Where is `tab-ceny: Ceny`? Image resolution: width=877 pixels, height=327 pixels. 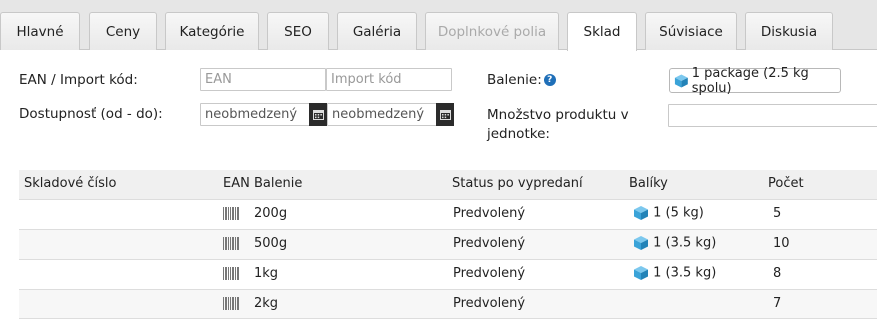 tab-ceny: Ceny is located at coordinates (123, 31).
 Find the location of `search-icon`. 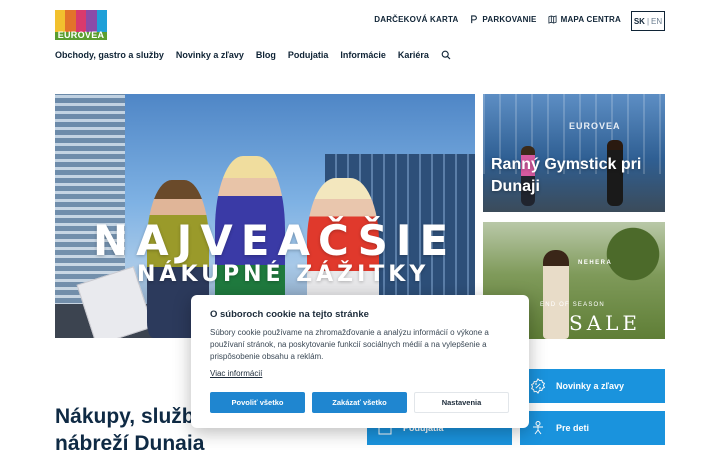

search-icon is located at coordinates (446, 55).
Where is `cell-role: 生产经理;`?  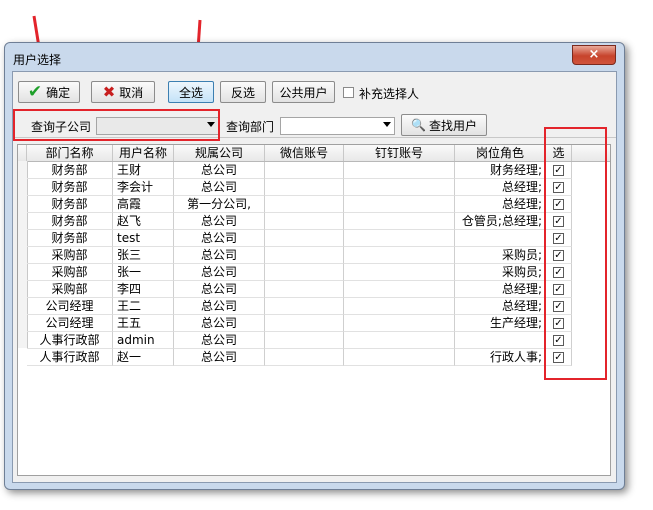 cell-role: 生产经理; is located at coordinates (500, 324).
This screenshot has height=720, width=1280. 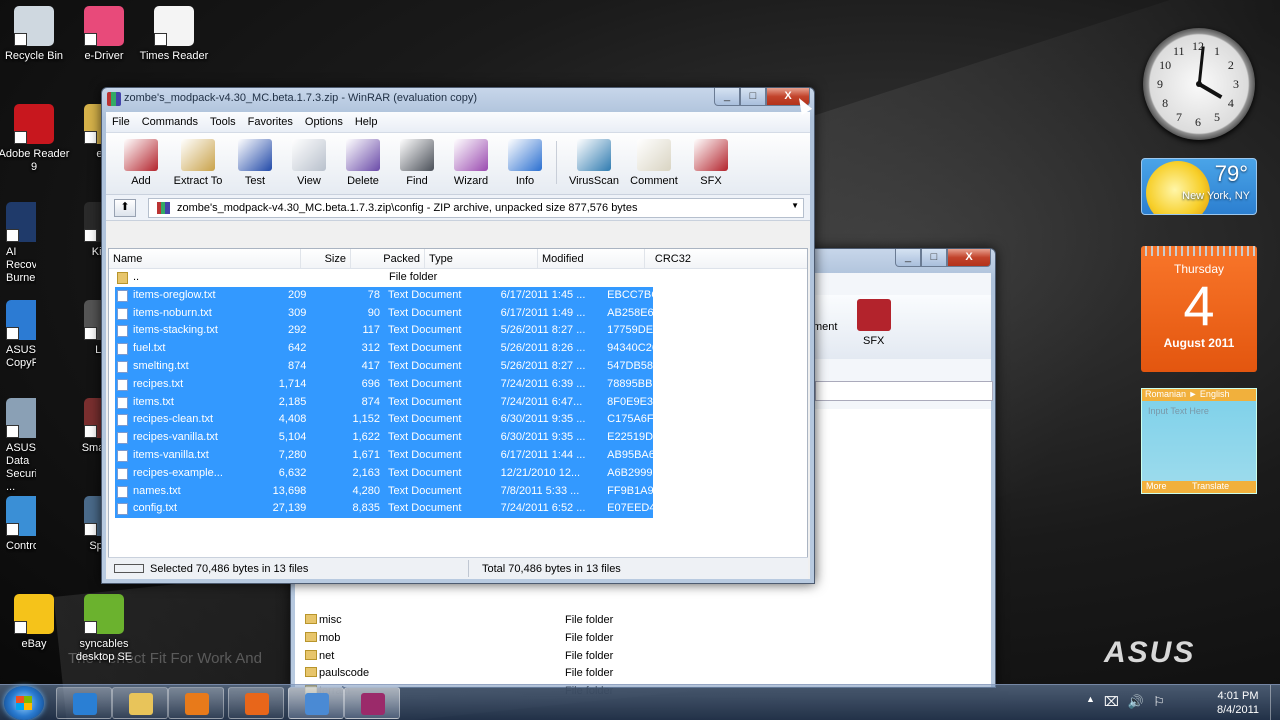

==

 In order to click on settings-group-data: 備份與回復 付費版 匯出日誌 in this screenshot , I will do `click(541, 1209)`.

==

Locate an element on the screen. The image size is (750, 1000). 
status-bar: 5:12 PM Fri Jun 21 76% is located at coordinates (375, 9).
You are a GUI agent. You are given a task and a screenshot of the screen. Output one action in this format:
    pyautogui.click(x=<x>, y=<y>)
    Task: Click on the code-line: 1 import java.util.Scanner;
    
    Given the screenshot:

> WHAT YOU WILL DO
Reproduce the entries above word for word, from the line with "Locate an element" up to and including the line with "status-bar: 5:12 PM".

> EXERCISE RESULT
Locate an element on the screen. The image size is (750, 1000). 
status-bar: 5:12 PM Fri Jun 21 76% is located at coordinates (375, 9).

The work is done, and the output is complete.